2. Second, I am grateful for the comprehensive nature of these recommendations. The legislative commission truly is inviting us to “dig deeper,” to get below the surface level, to move beyond band-aid approaches to ending poverty. We have here a vision that recognizes the central value of meaningful work, for which adequate compensation must be provided. We have here a vision that recognizes the need for all citizens to have a shot at building up assets. We have here a vision that recognizes that the vitality of our citizens is intrinsically tied to the vitality of our communities and the values that we share.

3. Third, I am hopeful about the prospects laid out in these recommendations—the prospect of putting together a structure for moving this vision forward, the prospect of building ways to monitor our progress, and the prospect of holding ourselves accountable as we undertake the most critical part of this journey—the implementation of these recommendations in the years to come.

Of the conducting of studies and the writing of reports, there is no end. Creating roadmaps and blueprints are, in a way, easy things. It is the traveling of the road that matters. It is in the building of the house, that we prove our mettle.

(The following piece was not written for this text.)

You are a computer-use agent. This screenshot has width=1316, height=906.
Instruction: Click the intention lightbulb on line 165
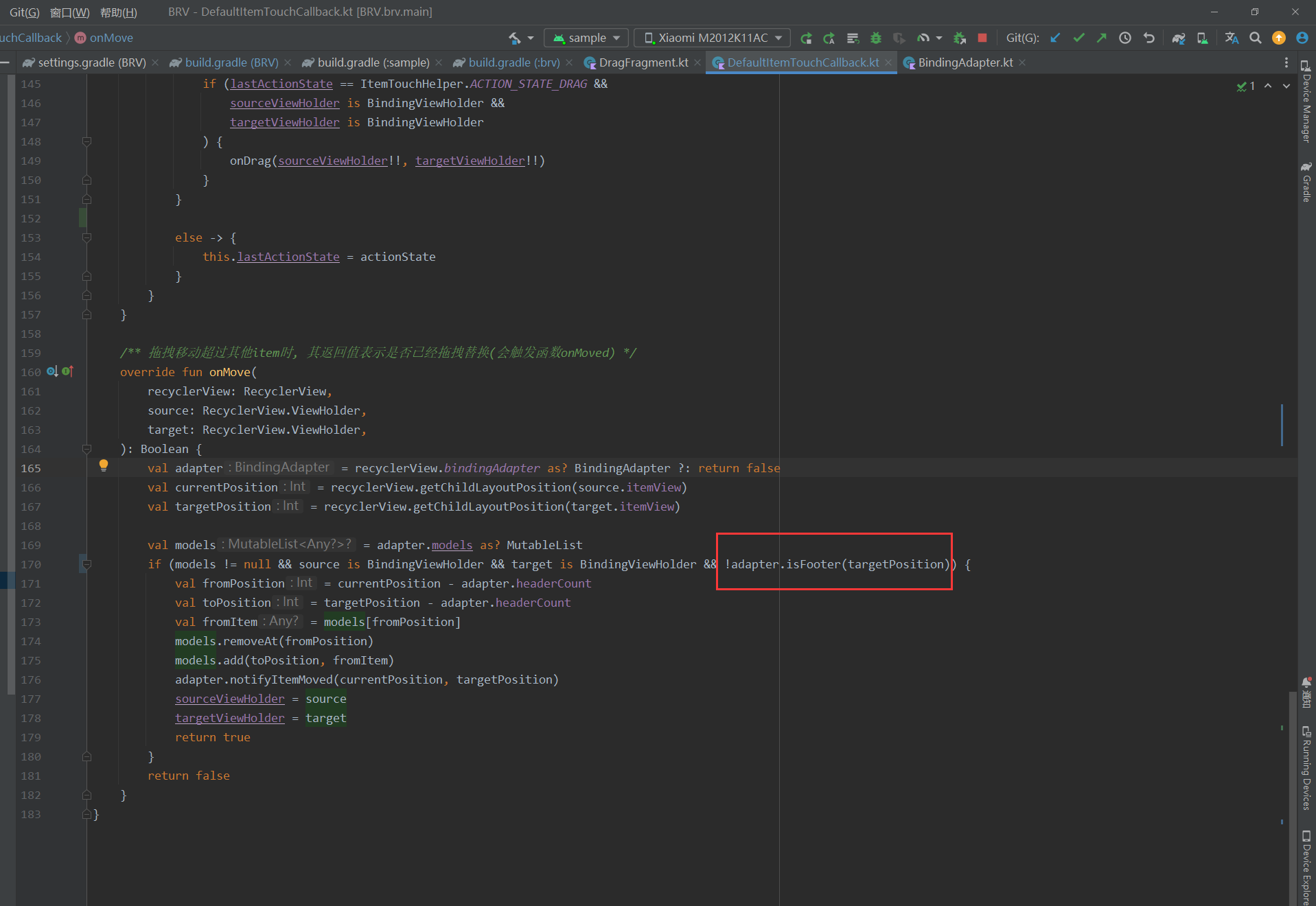[104, 465]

So as delighted as I am that you are all here today, and as grateful as I am for your presence….we and the poorest among us will be most thankful for your ongoing commitment to move this agenda forward. The legislature can’t do it alone. State government can’t accomplish it all. The poor themselves can only do so much. As surely as we all have a stake in the common good and the bright future of our state, so also we are all now called to receive these recommendations and commit ourselves to their timely implementation. Each of us has gifts to bring to the table—whether we come out of business or government or non-profits or the churches—it will take all of us, and God will use all of us, to move one day soon from the good words of this report to the good deeds that will make poverty in Minnesota nothing more than a dim memory.


  1. Amen, Bishop Wohlrabe. Thank you for sharing this message, and thank you for your prophetic leadership on this crucial issue of justice.

  2. Hey--thanks Eric for noticing and commenting.